I cracked one to see how it is travelling. 
This beer is awesome.
It has a really nice balance in flavour and isn't that far different from the weihenstephaner weizen.
The ESB/wpl300 combo is a really good example of a wheat beer for other beginner home brewers out there who want to try a wheat beer.
Thanks for the recommendation guys. 
I might try the same brew again but with some Hersbrucker or Hallertau and maybe some water soaked in wheat to taste the difference.
Cheers :beer:


----------



## Bremmario (8/6/09)

Any luck getting a beer that tastes anywhere near as awesome as schofferhoffer?

A schofferhofferesque brew is my ultimate goal!


----------



## brocky_555 (9/6/09)

Hey there fellas,

I love a good wheat and my first ever home brew was a wheat it came out fantastic.

It was :

1 Can Morgans Golden sheaf Wheat kit 
1 Can Thomas coopers Malt extract - Wheat blend 
1 Teabag of hops (Hallertau or tet not sure )
Yeast : WB06 Brewed at 20 C

This brew turned out amazing and i will do this one again soon.
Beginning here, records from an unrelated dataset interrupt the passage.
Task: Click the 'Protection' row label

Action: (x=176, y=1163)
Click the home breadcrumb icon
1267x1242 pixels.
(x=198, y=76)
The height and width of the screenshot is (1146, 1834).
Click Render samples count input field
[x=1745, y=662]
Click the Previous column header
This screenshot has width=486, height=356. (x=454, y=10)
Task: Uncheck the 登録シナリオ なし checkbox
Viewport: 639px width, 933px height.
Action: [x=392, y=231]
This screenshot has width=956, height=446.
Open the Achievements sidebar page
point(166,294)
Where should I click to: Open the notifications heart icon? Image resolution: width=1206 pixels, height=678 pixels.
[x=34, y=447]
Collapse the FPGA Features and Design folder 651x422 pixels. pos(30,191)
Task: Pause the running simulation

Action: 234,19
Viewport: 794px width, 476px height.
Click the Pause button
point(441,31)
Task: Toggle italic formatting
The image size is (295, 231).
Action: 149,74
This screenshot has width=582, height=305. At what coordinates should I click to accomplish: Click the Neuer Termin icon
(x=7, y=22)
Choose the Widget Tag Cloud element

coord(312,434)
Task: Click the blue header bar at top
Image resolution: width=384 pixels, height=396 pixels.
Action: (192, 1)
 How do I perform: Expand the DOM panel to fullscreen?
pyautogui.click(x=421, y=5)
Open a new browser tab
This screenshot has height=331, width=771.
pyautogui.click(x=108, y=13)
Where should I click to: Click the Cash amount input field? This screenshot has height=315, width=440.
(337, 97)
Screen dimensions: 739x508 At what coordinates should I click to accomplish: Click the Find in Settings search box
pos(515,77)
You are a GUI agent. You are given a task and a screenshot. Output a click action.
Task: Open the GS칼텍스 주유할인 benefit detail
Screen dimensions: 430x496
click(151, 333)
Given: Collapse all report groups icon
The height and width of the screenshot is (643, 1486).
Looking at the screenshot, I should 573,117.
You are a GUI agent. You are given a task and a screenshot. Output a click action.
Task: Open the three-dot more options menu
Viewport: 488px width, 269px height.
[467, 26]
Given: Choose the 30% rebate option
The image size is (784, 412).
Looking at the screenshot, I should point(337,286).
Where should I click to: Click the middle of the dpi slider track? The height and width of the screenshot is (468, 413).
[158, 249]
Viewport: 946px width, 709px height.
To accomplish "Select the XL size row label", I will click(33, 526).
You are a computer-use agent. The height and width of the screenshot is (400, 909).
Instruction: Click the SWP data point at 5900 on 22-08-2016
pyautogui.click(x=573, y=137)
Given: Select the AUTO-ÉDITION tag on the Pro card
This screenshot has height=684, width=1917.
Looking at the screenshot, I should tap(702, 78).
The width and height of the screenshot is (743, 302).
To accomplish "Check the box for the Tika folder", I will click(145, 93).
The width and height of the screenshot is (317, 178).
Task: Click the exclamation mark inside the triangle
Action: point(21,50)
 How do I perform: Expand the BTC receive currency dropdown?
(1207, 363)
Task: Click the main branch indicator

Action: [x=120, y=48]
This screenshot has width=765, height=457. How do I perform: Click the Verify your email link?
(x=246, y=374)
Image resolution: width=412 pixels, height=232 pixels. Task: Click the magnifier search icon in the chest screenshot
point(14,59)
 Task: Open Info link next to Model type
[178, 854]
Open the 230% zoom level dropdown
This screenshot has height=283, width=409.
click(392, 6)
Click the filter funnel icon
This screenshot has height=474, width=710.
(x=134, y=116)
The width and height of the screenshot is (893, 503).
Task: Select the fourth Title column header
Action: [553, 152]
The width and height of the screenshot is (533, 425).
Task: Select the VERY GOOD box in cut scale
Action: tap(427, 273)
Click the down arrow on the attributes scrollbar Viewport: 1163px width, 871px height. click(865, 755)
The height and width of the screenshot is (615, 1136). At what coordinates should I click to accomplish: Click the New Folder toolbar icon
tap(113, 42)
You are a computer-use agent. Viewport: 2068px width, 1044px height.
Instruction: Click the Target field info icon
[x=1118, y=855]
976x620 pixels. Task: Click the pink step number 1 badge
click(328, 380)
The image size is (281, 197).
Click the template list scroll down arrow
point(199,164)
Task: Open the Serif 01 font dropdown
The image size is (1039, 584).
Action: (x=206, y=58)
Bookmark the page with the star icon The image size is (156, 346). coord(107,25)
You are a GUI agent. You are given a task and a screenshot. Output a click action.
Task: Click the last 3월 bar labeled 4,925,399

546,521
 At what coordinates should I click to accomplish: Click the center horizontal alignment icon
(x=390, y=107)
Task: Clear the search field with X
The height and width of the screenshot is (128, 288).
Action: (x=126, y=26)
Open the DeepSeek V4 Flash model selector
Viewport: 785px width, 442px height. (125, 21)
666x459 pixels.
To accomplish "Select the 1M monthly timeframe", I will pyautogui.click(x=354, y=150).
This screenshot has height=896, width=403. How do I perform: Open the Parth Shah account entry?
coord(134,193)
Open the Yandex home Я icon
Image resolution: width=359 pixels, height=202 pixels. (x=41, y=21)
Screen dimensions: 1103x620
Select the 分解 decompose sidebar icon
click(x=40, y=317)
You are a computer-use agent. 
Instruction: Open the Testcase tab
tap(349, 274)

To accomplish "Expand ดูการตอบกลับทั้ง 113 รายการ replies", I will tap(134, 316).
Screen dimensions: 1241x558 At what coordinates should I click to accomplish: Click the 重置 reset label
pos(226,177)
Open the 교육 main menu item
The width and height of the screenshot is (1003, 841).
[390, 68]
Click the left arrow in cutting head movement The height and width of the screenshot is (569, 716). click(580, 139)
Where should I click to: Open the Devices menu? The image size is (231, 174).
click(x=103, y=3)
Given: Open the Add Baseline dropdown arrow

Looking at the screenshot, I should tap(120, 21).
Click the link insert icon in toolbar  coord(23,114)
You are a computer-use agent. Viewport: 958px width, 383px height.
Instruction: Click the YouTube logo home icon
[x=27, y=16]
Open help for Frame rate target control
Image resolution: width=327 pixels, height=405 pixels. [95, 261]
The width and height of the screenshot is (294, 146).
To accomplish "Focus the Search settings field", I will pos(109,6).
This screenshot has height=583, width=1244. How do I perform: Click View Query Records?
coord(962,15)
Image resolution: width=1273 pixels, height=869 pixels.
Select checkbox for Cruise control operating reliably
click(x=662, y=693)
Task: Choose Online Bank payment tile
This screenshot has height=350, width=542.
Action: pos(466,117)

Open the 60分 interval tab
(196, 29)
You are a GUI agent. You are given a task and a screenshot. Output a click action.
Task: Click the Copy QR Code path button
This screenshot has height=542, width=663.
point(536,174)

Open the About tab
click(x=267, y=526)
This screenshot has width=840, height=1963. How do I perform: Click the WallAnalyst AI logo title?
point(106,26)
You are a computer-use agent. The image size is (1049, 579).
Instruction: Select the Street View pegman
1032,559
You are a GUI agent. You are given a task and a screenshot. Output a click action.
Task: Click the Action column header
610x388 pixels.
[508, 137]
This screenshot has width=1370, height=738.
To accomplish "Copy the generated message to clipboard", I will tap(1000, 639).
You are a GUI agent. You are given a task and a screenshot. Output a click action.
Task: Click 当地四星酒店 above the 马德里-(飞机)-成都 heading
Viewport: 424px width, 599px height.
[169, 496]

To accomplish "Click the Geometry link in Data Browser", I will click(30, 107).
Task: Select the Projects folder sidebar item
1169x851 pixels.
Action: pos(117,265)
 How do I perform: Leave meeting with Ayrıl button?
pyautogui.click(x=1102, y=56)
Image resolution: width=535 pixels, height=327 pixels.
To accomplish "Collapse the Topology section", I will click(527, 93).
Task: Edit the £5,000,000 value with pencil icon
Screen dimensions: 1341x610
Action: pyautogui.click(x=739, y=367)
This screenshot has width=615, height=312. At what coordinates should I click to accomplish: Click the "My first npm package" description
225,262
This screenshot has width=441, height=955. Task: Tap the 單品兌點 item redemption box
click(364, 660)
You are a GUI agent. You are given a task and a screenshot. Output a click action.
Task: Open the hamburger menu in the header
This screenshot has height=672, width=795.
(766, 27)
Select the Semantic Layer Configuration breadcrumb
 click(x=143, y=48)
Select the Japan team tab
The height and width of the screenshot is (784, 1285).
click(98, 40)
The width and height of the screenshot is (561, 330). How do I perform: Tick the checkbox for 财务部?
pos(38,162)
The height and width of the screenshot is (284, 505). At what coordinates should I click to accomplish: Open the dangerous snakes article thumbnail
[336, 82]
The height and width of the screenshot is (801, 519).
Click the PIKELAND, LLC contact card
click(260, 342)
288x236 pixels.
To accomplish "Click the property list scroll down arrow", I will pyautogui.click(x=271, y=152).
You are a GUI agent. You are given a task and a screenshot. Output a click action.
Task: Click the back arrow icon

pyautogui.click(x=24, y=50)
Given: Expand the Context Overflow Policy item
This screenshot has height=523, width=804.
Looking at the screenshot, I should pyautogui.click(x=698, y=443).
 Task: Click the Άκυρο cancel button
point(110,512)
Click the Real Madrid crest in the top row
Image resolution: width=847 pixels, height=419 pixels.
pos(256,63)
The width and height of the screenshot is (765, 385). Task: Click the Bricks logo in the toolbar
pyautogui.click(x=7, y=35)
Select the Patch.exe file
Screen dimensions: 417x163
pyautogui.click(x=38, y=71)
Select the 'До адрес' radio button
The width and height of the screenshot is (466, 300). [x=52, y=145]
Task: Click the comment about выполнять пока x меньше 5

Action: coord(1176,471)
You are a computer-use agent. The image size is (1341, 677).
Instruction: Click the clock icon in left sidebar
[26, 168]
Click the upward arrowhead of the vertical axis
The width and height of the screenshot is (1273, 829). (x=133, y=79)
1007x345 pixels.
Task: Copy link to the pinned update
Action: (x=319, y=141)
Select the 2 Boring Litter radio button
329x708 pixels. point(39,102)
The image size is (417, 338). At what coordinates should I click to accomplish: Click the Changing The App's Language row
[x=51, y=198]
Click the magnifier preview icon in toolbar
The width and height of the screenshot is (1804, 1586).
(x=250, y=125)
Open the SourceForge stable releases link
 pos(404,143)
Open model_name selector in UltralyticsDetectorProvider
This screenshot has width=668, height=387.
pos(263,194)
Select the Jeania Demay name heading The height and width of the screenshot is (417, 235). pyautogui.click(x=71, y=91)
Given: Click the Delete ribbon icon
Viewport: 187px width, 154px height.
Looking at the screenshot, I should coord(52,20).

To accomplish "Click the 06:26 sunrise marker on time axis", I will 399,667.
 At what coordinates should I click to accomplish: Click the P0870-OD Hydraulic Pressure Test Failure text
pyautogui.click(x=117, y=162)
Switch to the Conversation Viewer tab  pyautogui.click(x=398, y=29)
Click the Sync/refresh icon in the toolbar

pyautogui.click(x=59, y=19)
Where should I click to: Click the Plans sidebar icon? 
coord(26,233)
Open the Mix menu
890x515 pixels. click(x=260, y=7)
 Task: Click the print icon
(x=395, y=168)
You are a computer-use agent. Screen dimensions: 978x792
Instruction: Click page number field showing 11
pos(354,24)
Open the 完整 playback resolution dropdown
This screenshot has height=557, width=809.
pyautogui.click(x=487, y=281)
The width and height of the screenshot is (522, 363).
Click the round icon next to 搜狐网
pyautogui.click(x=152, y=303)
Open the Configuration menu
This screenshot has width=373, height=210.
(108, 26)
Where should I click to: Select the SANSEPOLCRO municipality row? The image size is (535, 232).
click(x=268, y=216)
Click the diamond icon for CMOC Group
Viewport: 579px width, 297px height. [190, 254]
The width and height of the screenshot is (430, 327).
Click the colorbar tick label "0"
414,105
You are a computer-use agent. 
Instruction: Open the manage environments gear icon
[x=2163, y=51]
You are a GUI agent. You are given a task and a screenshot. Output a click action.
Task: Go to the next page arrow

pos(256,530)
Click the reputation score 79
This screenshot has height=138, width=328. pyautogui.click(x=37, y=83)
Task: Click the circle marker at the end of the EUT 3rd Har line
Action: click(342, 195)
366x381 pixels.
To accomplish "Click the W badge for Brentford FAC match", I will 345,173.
The good thing about doing wheat beers is they only have to spend 2 weeks in the botlle and dont get much better with age so the are good to boost stocks while you let the other styles age.

I think this beer tasted like Maisel weisse and it was kristall clear as long as you didn't disturb the sediment.


----------



## GregVR (11/6/09)

brocky_555 said:


> Hey there fellas,
> 
> I love a good wheat and my first ever home brew was a wheat it came out fantastic.
> 
> ...




That sounds excellent: a) I've been looking for a simple wheat recipe and B) my stocks are low while I wait for my previous brew.

Cheers
Greg


----------



## bullsneck (11/6/09)

Red Hill do a nice wheat beer.

I re-started a yeast from a bottle of it, with muntons wheat, wheat extract and some saaz and tet.

Soo good. The aroma of apricots was unreal.

Bit over-carbed tho.


----------